No one can say for sure, but given the current economic trajectory and the recent string of bankruptcies, experts don’t think it will end anytime soon. We will be here until at least mid-2023, and it will probably take more time than that to get out of this bear market, according to Fadirepo.

That said, there are similarities between this crypto winter and previous ones that point to 2024 as the next time this market could surge again. The market seems to repeat the same four-year cycle again and again.

“At the core, you have what seemed to be the natural cycles of crypto,” Kline said. “It’s got big runs, it’s got big falls, it’s got winters, it’s got bull runs, and it’s been shown this cycle three or four times now. That’s basically how this asset class seems to behave when it emerges.”

Some experts say the next bitcoin halving will be a big upside. The bitcoin halving event, which takes place every four years, occurs when the reward for mining bitcoin transactions is halved. This slows the rate at which new coins are created and as a result tends to push bitcoin’s price up. It’s not an exact science, but the current estimate is that the next halving will occur in early to mid-2024.

“People always joke that crypto has been declared dead a thousand times by the media, and every time it comes back,” Kline said. “We will see all time highs again, this is the nature of crypto.”

What should crypto investors do right now?

Whether you’re a current investor or looking to get started with crypto, now is a good time to do some homework

FTX’s implosion highlights the risks of investing in the crypto market and serves as a good reminder to carefully read and understand the terms of service and user agreements of your exchange and wallet.

If you don’t have a crypto wallet, now might be a good time to consider getting one. Cold wallets are usually the safest option, as they hold your tokens on hardware that is not connected to the internet. In contrast, hot wallets are available online, which means they are more vulnerable to cyber attacks.

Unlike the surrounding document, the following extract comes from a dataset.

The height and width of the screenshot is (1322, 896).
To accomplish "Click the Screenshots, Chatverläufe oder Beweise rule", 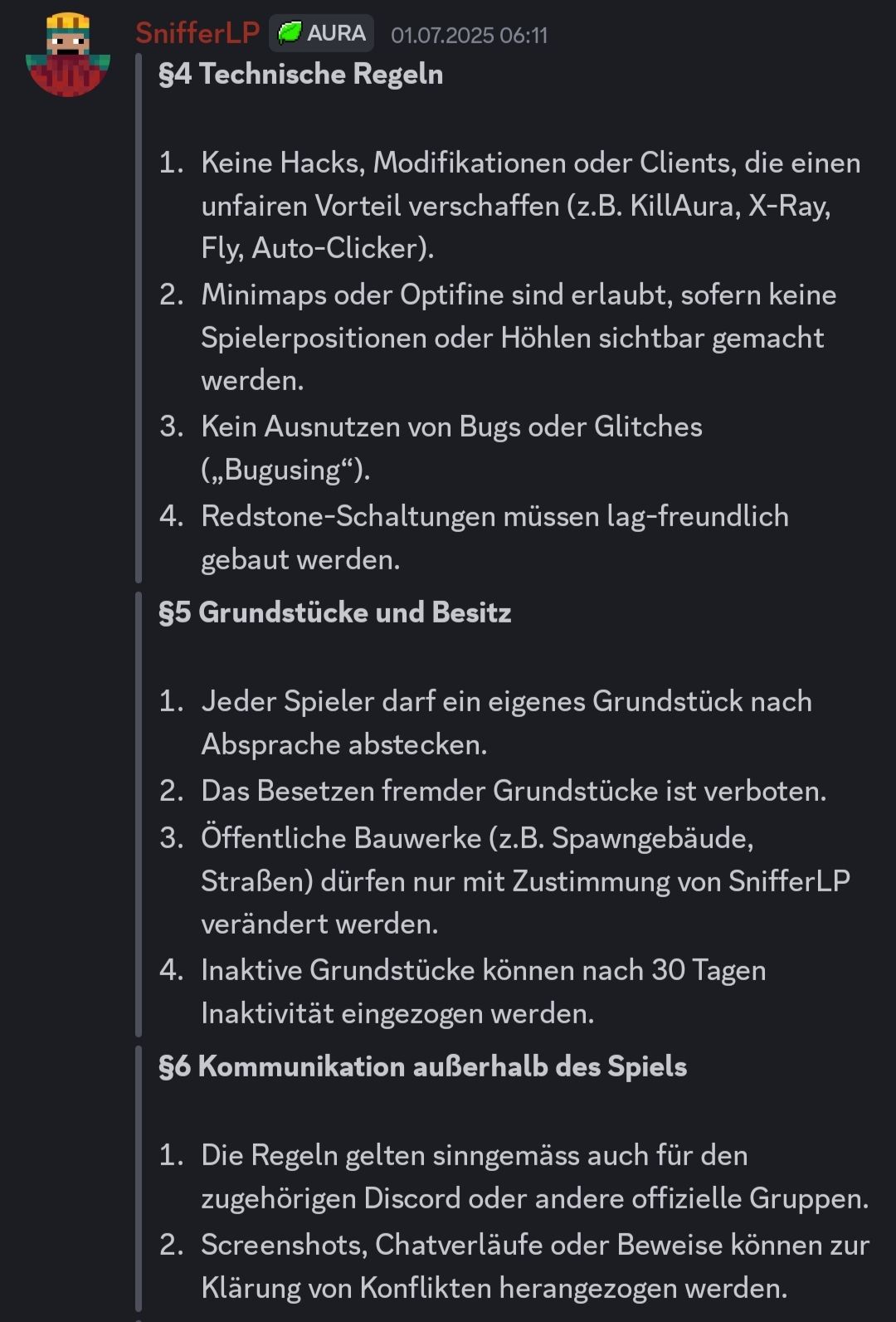I will tap(534, 1245).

Experts recommend that you only dedicate 3-5% of our investment portfolio to crypto and only invest what you are okay to lose.

If you haven’t entered this market yet, but are thinking about it, now is a good time to get to know the various ecosystems, the technology that powers crypto, and the new and exciting projects in the pipeline, including NFT, web3, and metaverse.

“It’s a wonderful time to take the time to invest in education and space, to make sure you’re comfortable, and to decide what level of cryptocurrency investment is right for your financial situation and for your timeline,” Fadirepo said. “It’s a great time to decide if bitcoin is right for you…bitcoin is on sale.”